• [WRITTEN INSTRUCTION]: State how many lines in the listing below contain the word "number". Reply with the count alone.

## begin WORKING DATA

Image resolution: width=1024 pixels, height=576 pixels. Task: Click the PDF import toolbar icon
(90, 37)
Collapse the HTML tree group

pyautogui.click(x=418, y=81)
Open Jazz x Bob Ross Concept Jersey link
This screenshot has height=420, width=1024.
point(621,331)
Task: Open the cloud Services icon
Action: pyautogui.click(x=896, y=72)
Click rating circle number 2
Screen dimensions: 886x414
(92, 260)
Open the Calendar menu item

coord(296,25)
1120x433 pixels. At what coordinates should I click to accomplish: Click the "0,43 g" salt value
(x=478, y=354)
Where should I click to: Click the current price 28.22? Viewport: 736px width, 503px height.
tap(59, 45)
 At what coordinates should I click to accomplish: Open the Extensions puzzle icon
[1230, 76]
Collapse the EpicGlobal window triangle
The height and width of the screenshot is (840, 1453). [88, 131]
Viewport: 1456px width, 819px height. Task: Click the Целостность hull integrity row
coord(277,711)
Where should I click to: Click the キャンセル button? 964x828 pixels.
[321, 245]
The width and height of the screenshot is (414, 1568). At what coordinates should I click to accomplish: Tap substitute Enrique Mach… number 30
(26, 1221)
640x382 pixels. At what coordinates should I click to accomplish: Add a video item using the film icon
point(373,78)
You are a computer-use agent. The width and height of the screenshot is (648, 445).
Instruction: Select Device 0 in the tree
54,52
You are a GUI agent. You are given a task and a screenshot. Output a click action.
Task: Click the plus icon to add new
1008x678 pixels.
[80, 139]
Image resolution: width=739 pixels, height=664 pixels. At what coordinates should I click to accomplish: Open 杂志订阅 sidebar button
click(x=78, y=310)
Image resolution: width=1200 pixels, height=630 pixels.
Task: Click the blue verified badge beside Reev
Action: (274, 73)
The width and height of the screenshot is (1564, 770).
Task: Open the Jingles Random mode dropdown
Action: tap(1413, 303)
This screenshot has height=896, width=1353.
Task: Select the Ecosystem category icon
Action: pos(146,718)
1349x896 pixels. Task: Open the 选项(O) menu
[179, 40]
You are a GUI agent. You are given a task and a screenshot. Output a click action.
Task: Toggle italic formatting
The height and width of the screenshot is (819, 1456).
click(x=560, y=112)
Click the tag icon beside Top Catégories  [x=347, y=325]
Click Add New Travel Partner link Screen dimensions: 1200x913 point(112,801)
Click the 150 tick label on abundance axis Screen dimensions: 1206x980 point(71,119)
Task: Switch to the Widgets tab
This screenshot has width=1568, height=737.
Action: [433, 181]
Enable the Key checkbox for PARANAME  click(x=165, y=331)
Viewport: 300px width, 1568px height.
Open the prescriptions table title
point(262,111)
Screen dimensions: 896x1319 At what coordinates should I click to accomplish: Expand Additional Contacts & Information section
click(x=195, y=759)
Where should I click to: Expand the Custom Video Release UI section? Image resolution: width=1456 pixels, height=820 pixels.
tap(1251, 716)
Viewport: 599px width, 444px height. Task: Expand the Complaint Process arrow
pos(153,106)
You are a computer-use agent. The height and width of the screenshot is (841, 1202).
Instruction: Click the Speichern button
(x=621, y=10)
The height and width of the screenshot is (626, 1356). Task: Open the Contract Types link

## end WORKING DATA

• [TASK SOLUTION]: 2